So, At the crocheting group, us ladies painted boxes for stillbirth mothers to take home with them. I was given one at the hospital and it is one of the small few memories that I have of Seth because of course after giving birth to my sleeping son, I came home with nothing but this box with his clothes and a blanket and hat that someone made him. It has turned out in the last few months, to mean the world to me.
Almost none of the ladies painted before this and this was the first time I did one stroke painting. Im so proud of all the women, here are the boxes!

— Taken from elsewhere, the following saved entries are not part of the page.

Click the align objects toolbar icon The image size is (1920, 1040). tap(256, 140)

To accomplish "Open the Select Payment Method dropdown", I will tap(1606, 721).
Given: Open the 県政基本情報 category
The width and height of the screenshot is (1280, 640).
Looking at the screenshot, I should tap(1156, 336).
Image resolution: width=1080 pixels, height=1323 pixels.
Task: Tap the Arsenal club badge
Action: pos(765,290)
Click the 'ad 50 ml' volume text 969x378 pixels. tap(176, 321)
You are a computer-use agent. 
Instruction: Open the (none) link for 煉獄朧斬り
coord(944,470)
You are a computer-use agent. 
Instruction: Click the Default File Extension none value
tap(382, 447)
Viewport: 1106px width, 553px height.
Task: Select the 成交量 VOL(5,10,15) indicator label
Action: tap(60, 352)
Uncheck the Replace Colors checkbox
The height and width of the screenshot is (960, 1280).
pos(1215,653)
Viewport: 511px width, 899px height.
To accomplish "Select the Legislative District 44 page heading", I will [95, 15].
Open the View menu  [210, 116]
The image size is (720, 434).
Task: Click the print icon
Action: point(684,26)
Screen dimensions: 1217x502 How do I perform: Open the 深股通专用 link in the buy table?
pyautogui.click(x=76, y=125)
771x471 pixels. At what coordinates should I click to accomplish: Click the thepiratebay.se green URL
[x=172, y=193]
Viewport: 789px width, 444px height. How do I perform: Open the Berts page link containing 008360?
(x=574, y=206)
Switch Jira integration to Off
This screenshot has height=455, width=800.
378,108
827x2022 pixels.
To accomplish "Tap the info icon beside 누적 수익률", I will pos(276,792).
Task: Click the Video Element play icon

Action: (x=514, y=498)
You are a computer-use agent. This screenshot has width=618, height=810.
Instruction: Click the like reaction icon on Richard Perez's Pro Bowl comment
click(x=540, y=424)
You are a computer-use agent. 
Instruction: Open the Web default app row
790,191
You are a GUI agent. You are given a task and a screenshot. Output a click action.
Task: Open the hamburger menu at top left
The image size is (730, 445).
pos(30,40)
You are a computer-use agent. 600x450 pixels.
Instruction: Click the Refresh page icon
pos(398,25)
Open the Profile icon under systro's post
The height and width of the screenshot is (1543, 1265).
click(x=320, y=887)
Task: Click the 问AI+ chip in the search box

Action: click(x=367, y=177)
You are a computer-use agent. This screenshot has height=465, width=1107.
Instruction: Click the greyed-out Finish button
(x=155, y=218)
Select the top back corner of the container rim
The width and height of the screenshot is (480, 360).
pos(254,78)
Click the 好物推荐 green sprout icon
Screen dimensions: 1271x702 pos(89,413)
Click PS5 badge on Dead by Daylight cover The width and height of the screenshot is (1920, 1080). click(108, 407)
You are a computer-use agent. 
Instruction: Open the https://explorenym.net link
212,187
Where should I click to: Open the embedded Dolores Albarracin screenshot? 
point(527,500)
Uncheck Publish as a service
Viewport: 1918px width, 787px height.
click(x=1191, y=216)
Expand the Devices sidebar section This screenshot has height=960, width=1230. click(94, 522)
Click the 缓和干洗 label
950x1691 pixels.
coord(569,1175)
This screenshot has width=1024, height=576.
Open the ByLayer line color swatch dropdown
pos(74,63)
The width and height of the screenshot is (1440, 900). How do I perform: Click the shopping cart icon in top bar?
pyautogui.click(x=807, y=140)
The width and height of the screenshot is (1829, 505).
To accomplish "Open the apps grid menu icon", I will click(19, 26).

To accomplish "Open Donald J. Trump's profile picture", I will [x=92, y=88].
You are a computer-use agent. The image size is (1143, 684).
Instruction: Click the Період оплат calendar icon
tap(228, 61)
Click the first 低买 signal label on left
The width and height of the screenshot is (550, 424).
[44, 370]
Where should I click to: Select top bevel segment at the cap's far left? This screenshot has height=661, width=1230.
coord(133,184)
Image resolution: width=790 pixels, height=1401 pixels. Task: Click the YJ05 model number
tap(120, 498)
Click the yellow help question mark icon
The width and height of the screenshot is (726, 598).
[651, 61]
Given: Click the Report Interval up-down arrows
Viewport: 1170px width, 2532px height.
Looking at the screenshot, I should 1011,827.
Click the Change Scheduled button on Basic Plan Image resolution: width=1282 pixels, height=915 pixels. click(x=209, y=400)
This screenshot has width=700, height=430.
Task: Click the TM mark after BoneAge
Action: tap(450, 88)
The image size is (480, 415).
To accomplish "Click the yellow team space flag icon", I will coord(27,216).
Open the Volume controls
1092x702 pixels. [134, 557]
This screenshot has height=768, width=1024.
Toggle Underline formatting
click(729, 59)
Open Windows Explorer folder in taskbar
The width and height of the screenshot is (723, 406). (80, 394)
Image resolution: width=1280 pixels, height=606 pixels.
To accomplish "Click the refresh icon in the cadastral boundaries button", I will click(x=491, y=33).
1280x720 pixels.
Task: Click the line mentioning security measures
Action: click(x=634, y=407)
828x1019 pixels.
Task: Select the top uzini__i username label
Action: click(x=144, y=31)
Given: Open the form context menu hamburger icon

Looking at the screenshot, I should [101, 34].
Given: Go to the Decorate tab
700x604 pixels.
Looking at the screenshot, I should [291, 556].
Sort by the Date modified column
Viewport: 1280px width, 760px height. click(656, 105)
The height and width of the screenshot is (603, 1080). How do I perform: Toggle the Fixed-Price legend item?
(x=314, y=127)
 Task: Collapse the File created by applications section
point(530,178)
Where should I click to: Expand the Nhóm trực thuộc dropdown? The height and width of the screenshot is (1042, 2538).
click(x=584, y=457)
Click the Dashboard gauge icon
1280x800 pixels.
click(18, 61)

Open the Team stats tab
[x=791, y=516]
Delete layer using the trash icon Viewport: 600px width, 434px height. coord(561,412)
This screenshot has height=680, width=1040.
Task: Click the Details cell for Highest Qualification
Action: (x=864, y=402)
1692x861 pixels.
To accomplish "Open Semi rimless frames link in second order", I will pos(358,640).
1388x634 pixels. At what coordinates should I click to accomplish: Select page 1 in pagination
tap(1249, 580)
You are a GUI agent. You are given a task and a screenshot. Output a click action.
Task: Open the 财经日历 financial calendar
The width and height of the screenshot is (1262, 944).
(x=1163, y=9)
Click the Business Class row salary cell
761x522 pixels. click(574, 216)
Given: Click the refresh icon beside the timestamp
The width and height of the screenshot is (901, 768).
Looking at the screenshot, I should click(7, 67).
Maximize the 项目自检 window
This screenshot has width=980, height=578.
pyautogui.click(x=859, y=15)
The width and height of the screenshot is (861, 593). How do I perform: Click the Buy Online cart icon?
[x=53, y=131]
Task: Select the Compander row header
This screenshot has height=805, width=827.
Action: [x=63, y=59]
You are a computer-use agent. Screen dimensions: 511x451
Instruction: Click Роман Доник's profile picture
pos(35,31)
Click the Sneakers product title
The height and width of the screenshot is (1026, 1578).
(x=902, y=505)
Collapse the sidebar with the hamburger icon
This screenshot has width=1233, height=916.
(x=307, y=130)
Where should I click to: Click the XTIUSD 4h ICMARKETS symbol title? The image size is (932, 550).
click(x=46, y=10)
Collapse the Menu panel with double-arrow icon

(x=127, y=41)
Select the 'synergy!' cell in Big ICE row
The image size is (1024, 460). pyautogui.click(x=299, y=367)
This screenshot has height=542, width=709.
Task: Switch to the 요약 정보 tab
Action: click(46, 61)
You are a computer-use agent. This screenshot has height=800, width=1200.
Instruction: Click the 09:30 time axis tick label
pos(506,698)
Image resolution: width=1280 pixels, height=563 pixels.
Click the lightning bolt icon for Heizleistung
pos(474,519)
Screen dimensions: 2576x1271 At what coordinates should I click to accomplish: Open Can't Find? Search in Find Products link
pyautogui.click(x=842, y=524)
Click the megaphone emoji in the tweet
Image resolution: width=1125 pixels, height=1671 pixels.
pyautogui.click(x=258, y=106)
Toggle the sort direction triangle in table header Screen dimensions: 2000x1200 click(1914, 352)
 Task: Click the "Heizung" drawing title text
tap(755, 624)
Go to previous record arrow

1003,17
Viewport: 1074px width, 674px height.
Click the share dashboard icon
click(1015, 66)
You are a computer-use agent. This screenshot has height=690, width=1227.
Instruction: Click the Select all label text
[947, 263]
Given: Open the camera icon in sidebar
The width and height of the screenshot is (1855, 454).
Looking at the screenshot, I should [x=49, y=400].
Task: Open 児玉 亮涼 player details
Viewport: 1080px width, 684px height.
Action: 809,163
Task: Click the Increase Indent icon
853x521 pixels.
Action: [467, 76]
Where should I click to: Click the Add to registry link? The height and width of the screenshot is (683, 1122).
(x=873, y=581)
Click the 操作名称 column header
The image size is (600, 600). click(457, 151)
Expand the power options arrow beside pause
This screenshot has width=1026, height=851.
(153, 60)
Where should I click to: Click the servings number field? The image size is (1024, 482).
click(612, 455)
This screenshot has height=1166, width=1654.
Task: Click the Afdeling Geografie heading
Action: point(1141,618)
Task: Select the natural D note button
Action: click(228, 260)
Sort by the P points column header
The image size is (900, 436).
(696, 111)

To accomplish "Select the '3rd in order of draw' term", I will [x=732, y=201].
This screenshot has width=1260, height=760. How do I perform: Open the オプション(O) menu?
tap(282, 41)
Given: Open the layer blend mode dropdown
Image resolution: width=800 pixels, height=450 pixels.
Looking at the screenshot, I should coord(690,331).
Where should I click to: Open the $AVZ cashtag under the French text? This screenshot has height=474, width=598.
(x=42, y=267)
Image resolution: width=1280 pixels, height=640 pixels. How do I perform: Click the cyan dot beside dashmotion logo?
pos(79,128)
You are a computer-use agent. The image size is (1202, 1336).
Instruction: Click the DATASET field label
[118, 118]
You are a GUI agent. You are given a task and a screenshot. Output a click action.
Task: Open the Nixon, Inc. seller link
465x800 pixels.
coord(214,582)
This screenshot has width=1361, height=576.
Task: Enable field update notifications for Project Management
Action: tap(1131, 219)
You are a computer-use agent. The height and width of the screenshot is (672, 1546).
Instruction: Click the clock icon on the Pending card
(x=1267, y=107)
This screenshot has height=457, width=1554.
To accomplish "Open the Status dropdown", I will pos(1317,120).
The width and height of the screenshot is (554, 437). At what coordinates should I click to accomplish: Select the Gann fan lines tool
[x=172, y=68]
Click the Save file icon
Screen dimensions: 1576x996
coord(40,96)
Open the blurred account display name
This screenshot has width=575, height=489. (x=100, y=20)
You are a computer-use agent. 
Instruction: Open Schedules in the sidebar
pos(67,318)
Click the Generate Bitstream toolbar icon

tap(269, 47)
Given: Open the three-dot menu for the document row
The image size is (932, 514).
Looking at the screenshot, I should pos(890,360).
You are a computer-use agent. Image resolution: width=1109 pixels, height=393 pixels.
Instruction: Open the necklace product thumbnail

These are paper mache boxes that you can get from a craft store. I got mine from hobby lobby. We used acrylic paints. I want to do LOADS of these. I wish I had the money and time to make this a non-profit organization. We so need the donations of boxes, yarn, and paint. I want to make a ton. I want to make a difference. I want to give these women some hope. Their lives will forever be changed and this box may be all that they have left of their baby.
I used to paint and I totally want to get back into it so I can become more creative with the boxes.
I started drawing a light collage of stuff so I can pick painting back up like I used to and get some practice in. I just wish I could quit my job and help people, forever. Im so compassionate. I cry at the thought of someone going through the same thing.
God will grant me with the time, money, skills, and product that I need to do this if this is what he wants me to continue to do.